Jim Minick is the author or editor of eight books, including “The Intimacy of Spoons” (Semi-Finalist for the 2025 North American Poetry Book Award), Without Warning: The Tornado of Udall, Kansas (Kansas Notable Book Award, 2023, nonfiction), Fire Is Your Water, (Finalist for the Library of Virginia Fiction Award, 2017), and The Blueberry Years: A Memoir of Farm and Family (Winner of the Southern Book of the Year from SIBA, 2010). His work has appeared in the New York Times, Oxford American, Orion, Shenandoah, Appalachian Journal, Wind, and The Sun, and his poem “I Dream a Bean” was picked by Claudia Emerson for permanent display at the Tysons Corner/Metrorail Station. Minick’s honors include the Thomas and Lillie Chaffin Award, the Jean Ritchie Fellowship, the Appalachian Writer in Residence for On the Same Page Festival, and the Fred Chappell Fellowship at UNC-Greensboro. Minick has also won awards from the Southern Independent Booksellers Association, Southern Environmental Law Center, The Virginia College Bookstore Association, Appalachian Writers Association, Radford University, and elsewhere.
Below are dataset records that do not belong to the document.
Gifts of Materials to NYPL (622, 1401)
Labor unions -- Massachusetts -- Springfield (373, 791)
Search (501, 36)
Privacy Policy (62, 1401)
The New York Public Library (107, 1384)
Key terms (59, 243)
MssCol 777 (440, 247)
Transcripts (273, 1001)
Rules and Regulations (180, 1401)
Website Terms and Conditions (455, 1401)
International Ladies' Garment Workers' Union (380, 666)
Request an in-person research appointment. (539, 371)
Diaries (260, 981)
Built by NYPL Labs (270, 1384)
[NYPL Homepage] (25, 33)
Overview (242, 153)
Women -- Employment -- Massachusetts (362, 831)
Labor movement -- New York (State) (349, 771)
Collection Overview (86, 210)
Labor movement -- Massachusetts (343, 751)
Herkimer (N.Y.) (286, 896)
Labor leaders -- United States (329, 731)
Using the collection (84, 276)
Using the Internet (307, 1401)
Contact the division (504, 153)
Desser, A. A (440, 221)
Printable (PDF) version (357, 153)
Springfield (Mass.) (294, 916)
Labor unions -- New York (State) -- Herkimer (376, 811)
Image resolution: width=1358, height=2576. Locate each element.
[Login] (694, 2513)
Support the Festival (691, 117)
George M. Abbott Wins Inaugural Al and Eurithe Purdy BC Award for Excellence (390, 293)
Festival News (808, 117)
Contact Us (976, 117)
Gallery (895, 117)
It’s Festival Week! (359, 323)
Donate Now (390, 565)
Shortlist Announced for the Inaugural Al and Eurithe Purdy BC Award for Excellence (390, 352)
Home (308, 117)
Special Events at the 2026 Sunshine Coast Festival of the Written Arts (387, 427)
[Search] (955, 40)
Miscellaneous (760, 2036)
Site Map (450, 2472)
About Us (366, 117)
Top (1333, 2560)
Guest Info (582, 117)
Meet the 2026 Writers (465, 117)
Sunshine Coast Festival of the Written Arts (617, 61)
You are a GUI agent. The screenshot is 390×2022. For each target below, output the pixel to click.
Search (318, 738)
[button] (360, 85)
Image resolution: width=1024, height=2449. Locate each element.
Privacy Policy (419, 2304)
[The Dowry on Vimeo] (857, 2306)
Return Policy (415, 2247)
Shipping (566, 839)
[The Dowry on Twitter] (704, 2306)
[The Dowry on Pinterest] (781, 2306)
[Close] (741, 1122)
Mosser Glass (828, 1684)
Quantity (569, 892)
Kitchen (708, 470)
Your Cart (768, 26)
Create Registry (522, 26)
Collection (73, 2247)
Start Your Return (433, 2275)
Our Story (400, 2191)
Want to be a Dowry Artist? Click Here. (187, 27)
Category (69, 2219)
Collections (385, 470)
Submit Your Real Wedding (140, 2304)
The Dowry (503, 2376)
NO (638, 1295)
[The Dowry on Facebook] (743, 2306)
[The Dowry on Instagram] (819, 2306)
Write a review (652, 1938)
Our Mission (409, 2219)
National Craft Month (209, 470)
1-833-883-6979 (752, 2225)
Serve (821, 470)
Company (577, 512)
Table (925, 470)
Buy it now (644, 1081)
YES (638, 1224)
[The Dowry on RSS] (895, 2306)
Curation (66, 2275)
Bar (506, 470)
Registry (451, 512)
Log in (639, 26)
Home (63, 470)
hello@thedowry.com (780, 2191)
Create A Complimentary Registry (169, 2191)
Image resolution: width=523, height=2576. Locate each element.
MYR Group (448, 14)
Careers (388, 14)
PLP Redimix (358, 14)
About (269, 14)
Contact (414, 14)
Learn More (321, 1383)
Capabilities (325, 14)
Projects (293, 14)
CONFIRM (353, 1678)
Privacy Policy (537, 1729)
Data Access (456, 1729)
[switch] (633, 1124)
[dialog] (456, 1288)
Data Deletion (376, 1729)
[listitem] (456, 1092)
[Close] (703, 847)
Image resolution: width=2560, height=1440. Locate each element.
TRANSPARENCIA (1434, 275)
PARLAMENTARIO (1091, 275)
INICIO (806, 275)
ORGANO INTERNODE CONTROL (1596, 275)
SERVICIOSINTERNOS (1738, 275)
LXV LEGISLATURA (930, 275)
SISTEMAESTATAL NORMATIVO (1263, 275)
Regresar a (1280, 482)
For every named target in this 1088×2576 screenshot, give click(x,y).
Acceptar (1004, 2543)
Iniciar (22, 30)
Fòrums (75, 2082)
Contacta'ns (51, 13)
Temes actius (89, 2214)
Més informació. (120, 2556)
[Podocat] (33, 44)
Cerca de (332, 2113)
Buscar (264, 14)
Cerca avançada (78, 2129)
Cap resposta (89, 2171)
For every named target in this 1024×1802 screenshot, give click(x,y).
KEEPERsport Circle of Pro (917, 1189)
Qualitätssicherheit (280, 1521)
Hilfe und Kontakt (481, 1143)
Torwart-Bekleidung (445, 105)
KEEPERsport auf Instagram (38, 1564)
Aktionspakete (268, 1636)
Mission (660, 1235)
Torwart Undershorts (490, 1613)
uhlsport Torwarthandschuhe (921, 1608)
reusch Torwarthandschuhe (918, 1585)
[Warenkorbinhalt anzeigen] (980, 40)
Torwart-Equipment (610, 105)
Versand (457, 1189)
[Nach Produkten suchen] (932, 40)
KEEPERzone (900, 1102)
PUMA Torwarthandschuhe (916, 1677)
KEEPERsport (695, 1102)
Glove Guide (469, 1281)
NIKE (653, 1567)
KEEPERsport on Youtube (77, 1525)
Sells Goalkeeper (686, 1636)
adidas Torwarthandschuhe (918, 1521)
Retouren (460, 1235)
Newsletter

He’s garnered grants from the Virginia Commission for the Arts, the Virginia Foundation for the Humanities, Augusta University, Georgia Humanities Council, and the Virginia Center for the Creative Arts. He lives in the mountains of Virginia.
Shorter Version:
Jim Minick is the author or editor of eight books, including “The Intimacy of Spoons” (poetry), Without Warning: The Tornado of Udall, Kansas (nonfiction), Fire Is Your Water, (novel), and The Blueberry Years: A Memoir of Farm and Family (Winner of the Southern Book of the Year). His work has appeared in the New York Times, Oxford American, Orion, Shenandoah, Appalachian Journal, Wind, and The Sun. Minick’s honors include the Chaffin Award, the Jean Ritchie Fellowship, and the Fred Chappell Fellowship at UNC-Greensboro. He lives in the mountains of Virginia.